- Exercise text -
※
Mexico Needs to Change Its Disabling Legal System

Manuel (a pseudonym) is a 27-year-old man with a mental health condition living in Chihuahua state, Mexico. Because of his condition coupled with a lack of support for employment and stigma, he needs to use a government pension to pay for his daily living costs and medical treatment. But under current law, to receive his pension, Manuel must surrender his decision-making powers and be placed under guardianship.

Chihuahua’s pensions law currently requires people with mental health conditions to judicially certify they are incapable and use a guardian. Under guardianship, another person, such as a family member, is designated to make decisions on someone’s behalf, including any legal transactions. Guardianship laws and similar legislation strip people with disabilities of their legal capacity and foster their exclusion and isolation by adding barriers and obstacles to the enjoyment of their rights. Such legislation is all too common across Mexico.
※
- Available data -

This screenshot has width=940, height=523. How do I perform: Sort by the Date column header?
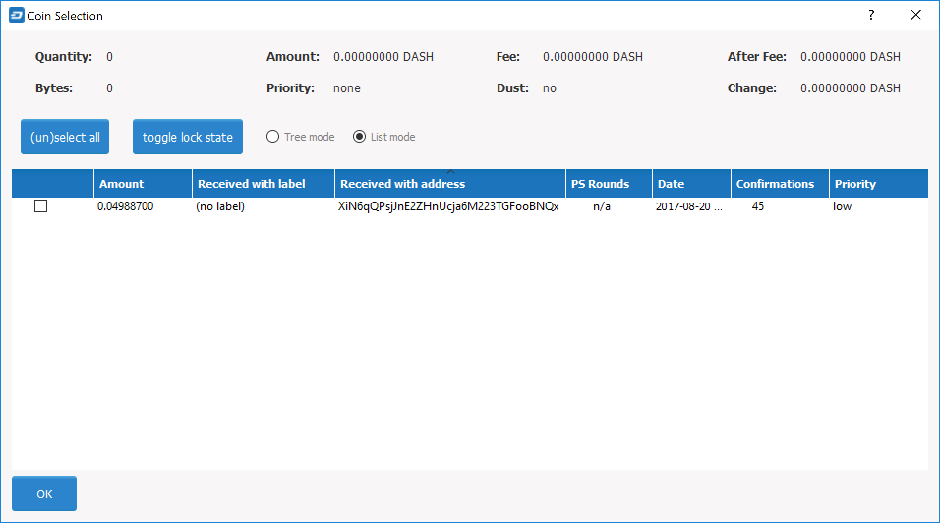click(691, 184)
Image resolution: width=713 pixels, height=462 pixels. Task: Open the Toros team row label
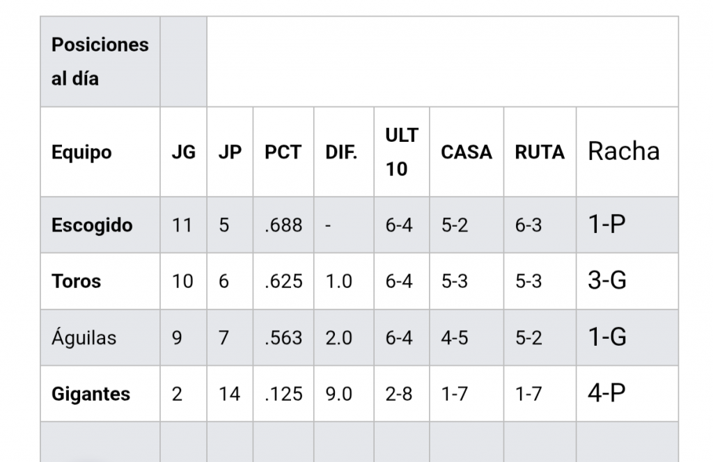(x=76, y=282)
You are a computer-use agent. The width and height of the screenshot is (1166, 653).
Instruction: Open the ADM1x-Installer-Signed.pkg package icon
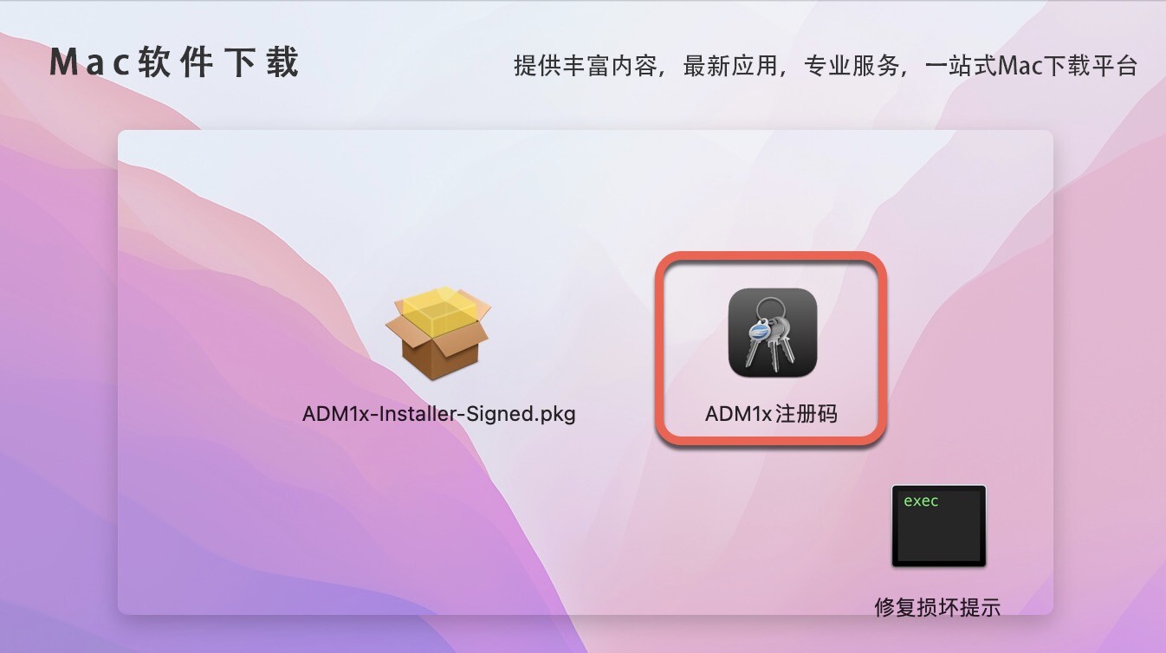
※
- Work request -
Duplicate everything in the text on Mexico's guardianship laws, from "Chihuahua’s pensions law" down to "common across Mexico.".

- Expected output -
Chihuahua’s pensions law currently requires people with mental health conditions to judicially certify they are incapable and use a guardian. Under guardianship, another person, such as a family member, is designated to make decisions on someone’s behalf, including any legal transactions. Guardianship laws and similar legislation strip people with disabilities of their legal capacity and foster their exclusion and isolation by adding barriers and obstacles to the enjoyment of their rights. Such legislation is all too common across Mexico.